I was so worried about him starting school, would he eat enough? would he make it to the toilet? would he make friends, how would he keep up with the work and learning. He has his struggles, but he seems blissfully unaware. He absolutely loves school; he has some lovely friends and is very caring.

Yes, he’s behind with his development but he’s proven to us all the way through his life that he gets there in the end…

At age 5 Spencer had corrective surgery on his droopy eyelids. We knew surgery was always on the cards and we were so worried about putting him through the operation. However, in true warrior spirit he took it all in his stride and he looks amazing and now has better vision.

Spencer has gone through so much in his little life, many hospital stays, many invasive procedures and tests, however he is a such a happy and strong little boy. He has taught us to slow down, patience, to be kind and to help others in their hour of need as so many people helped us when we needed it.

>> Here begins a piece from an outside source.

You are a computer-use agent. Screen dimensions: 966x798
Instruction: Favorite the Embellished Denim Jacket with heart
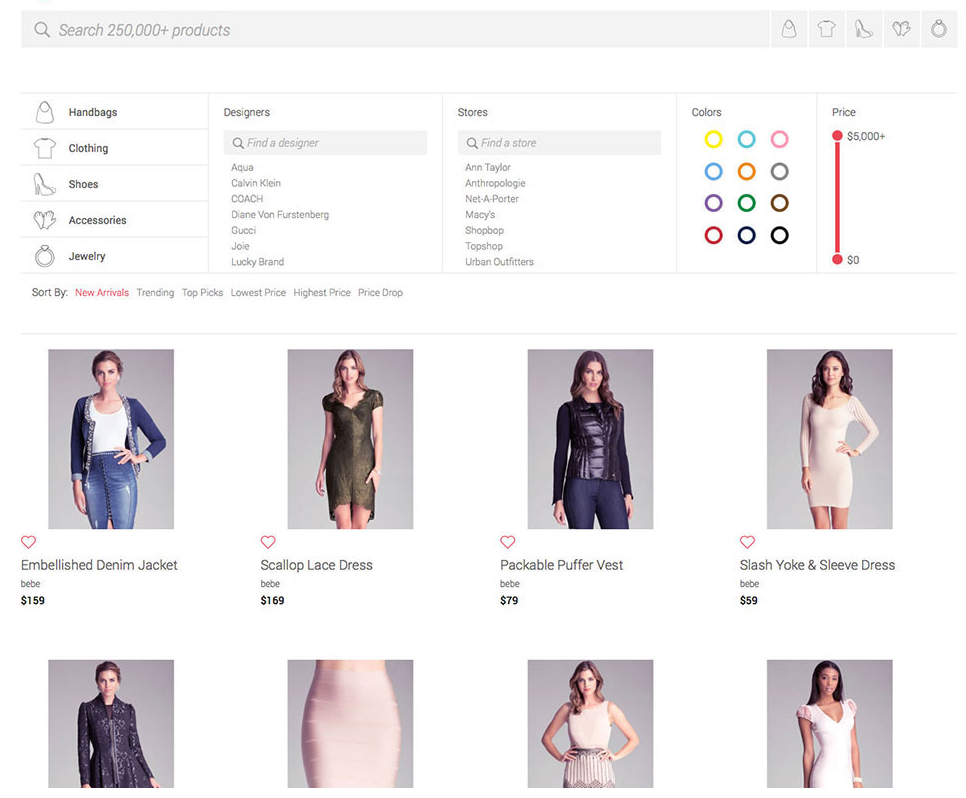pos(28,542)
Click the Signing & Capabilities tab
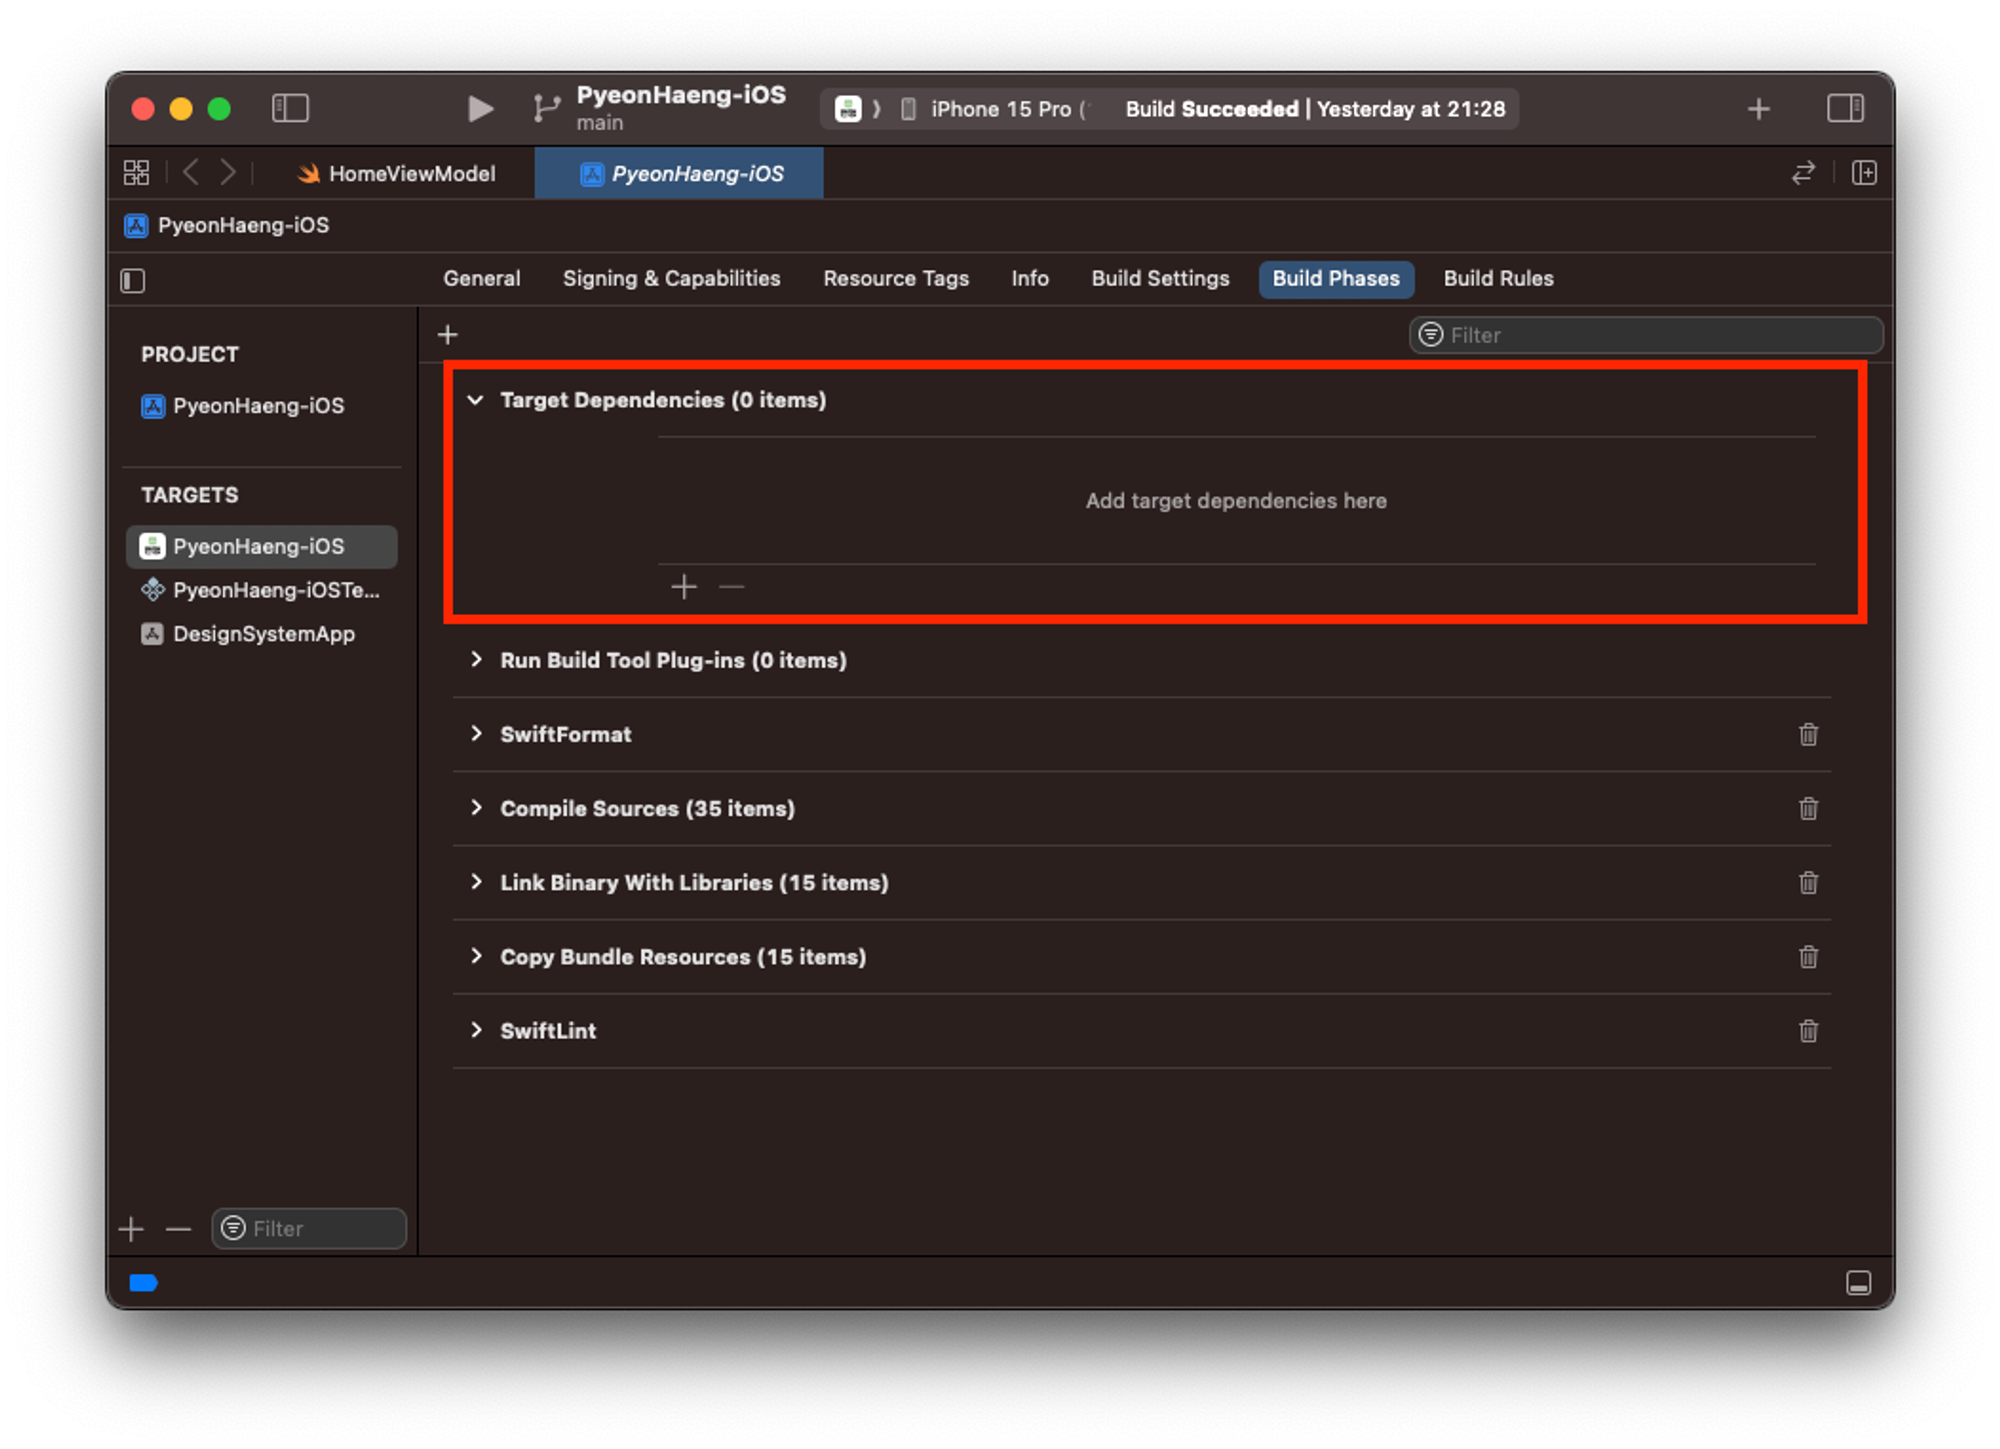This screenshot has width=2000, height=1449. (x=671, y=279)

He still has big mountains to climb but we will break it down into smaller manageable sections. He makes me so proud and I’m so happy to be his mum. As Spencer has got older his health has vastly improved. He now seems to have a more normal immune system with just the usual coughs and colds, the vomiting still rears its ugly head from time to time. He has a good diet and eats well (despite some bad habits we’ve gained along the way).

Focusing on Strengths

Spencer is now 7 and in year 2 at school, he is still very short for his age and behind his pears academically. He thrives on a routine. He is progressing well with his reading and writing albeit at a slower pace. He struggles intellectually and maths and numbers are a major struggle and progress in this area is very slow.

Spencer loves being outside. His hand eye coordination is amazing he loves ANY sport with a ball. He loves music, to dance, he has great rhythm, anything to do with water, swimming.  As a family we focus on his strengths, we have always found encouraging Spencer to be active will hopefully make his core strength stronger. He can run 2k and 5k park runs. He is the most loving little boy who loves to give cuddles, he is happy, he has a lot of energy, he’s thoughtful, very fun to be around and kind. He is very particular about certain things and sometimes his behaviour can be challenging but we are able to manage it at present.

We don’t have a magic ball to see what Spencer’s future holds. We just want our little boy to be independent, have all the same opportunities as others, to be happy and loved with strong family and friends around him. He has taught us to appreciate the good times and we value so much his health now.